Das Schul- und Bildungssystem ist in Deutschland zu einem thematischen Dauerbrenner geworden. Rückläufige Kinderzahlen, Reformen, die (drohende) Schließung von Schulen, wie jüngst in Rattelsdorf, beschäftigen Politik und Gesellschaft. Aber wie sieht die Situation eigentlich in Bayern aus und vor allem wie genau verhält es sich in der Region? Wie steht es um die Grund- und Mittelschulen in Baunach, Breitengüßbach, Hallstadt, Kemmern, Rattelsdorf und Zapfendorf?

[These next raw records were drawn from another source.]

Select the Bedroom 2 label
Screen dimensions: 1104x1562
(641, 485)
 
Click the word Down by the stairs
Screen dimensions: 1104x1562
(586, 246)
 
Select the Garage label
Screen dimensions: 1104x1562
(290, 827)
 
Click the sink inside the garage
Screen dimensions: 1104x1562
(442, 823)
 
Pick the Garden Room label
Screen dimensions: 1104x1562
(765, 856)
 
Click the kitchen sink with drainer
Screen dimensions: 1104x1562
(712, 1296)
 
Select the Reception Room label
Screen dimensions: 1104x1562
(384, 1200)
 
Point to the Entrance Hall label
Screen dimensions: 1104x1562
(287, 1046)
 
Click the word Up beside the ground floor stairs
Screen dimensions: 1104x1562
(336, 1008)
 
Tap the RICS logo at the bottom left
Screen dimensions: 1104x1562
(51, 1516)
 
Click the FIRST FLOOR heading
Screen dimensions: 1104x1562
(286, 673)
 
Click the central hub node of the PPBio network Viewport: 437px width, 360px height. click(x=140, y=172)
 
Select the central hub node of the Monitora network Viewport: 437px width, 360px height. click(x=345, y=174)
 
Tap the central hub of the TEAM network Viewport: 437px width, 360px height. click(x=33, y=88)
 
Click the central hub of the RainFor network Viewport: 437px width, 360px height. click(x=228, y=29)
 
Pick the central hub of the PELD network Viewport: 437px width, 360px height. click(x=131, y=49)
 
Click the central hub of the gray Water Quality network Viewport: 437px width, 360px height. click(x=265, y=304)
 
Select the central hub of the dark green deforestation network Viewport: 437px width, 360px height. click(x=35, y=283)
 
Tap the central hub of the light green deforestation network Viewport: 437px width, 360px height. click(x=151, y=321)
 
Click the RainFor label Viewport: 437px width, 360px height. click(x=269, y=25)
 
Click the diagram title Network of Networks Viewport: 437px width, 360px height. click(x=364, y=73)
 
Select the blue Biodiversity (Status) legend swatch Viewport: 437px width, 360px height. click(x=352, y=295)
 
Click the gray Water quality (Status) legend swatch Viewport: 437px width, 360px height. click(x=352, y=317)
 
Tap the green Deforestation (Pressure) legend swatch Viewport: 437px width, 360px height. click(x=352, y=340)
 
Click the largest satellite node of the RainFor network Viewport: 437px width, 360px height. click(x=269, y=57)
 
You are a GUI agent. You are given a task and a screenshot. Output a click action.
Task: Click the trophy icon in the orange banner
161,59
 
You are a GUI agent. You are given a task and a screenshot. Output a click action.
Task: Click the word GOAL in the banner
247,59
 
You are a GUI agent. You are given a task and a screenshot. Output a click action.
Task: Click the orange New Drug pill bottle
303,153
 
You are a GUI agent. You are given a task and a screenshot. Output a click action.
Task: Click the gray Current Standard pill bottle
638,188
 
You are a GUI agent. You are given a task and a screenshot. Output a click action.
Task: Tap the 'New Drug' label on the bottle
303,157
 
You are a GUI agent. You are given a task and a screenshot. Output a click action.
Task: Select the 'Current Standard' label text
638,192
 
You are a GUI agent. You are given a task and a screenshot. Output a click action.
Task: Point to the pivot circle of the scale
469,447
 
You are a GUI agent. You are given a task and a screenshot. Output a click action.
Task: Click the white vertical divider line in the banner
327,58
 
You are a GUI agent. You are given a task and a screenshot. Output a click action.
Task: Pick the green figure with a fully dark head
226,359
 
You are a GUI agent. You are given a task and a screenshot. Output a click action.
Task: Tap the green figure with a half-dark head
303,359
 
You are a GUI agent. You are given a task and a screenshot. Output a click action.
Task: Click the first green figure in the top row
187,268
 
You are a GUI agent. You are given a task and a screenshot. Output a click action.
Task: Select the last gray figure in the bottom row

Ein häufig angesprochenes Problem sind die sinkenden Zahlen von Haupt- und Mittelschulen in Bayern. Häufig werden Schulen zusammengelegt oder geschlossen, wenn zu wenige Schüler nachkommen. So gab es von den bayernweit 1.533 Hauptschulen aus dem Jahr 2004/05 nur noch 1.033 zum Schuljahr 2012/13.
Ihre Anzahl ging also deutlich zurück. Das lässt sich nur zum Teil auf generell sinkende Kinderzahlen zurückführen. Denn daneben erschweren auch die vielen Übergänge auf Realschulen und vor allem Gymnasien den Haupt- und Mittelschulen das (Über-)Leben. 2004/05 gab es in Bayern 342 Realschulen, 2012/13 ist ihre Zahl auf 368 gestiegen. 405 Gymnasien waren es 2004/05, im Schuljahr 2012/13 dagegen 418.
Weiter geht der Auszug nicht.